I would like to pretend that I've made this weight loss goal as a New Year's Resolution that can easily be cast aside and broken. I made the goal at an unfortunate time of year in which the assumption is that I don't mean it. The truth is that I really don't want to die from something as stupid and "curable" as obesity. I'd like to avoid diabetes and heart disease, pain and immobility, and the terrifying haul-her-out-with-a-crane morbidity that I have not only seen in the media but witnessed in my life.
Although I'm failing miserably this instant, I'm insert-cliche-here ASAP.
I admit that I'm probably in the middle of an overly-dramatic hormone spike right now, but I'm dead serious. I don't care what it takes, and I won't rule out even surgery if it comes to that. I'll not post daily goals for tomorrow, because it seems like that sets me up to fail. I'll just let you know what I actually do to further my goal each day. If I do nothing, I won't post.

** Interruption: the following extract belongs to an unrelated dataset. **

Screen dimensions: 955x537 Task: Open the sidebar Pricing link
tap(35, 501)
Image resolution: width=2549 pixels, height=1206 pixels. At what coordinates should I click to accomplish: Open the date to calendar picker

REASONS WE FAIL (Feel free to comment and add to the list)
1. I haven't kept easily-accessed, healthy food on hand. Fast food is eeeeevil!
2. I haven't maintained a good sleep-cycle. Sleeping late and staying up late waste so much of my day.
3. Unsupportive family and friends :-P' ' ' You know who you are, well-loved saboteurs!
4. I plan everything and do nothing.
5. I start feeling overwhelmed, and choose an escape for my sanity, which is apparently not exercise and eating right. And I give up. Willpower degradation, if you will. :(
6. I have a horrible time developing ingrained routines. What I could do with a grain of OCD or anorexia!
So there it is, most of my "funk" has been purged in writing. Now, I'll let it go and see what tomorrow brings!